Ceci dit, comme il en a le droit, Alain Juppé a interjeté appel : rien n'est donc définitif. Il reviendra à la cour d'appel de reconsidérer l'ensemble du dossier, à commencer par les faits reprochés, leur qualification pénale et la responsabilité de l'intéressé. Mais si elle confirme le jugement du tribunal de Nanterre sur cette première série de points, la suite me semble en découler inévitablement.

Notes

(1) Sans parler de ceux qui avaient été embauchés par des entreprises privées à cette seule fin sur les pressantes invitations du mouvement, et dont le sort a également été examiné par le tribunal de Nanterre dans le cadre du même procès, mais dont le cas ne concernait pas Alain Juppé.

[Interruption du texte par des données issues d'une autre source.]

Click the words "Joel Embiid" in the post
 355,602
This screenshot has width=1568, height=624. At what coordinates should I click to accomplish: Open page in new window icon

(2) Pour plus de détail et une analyse précise de ces affaires, je renvoie à mes deux chroniques " Les affaires : la réalité contre les politiques ", publiée par Décryptage en décembre 2000 et janvier 2001.

(3) La liste des délits qui entraînent cette radiation automatique témoigne des intentions du législateur : il s'agit des délits de concussion, de corruption, de prise illégale d'intérêt, de détournement de biens, de violation des règles de passation des marchés publics, etc., commis par des personnes dépositaires de l'autorité publique ou investies d'un mandat public.

(4) Alain Carignon, Gérard Longuet et Michel Roussin.

(5) 14 mois de prison avec sursis pour les deux anciens trésoriers et pour Madame Casetta ; 12 mois de prison avec sursis pour Patrick Stefanini, ex-directeur de cabinet d'Alain Juppé et salarié (fictif) de la Ville de Paris pendant cinq ans ; 6 mois de prison avec sursis pour les chefs d'entreprise employeurs de faux salariés.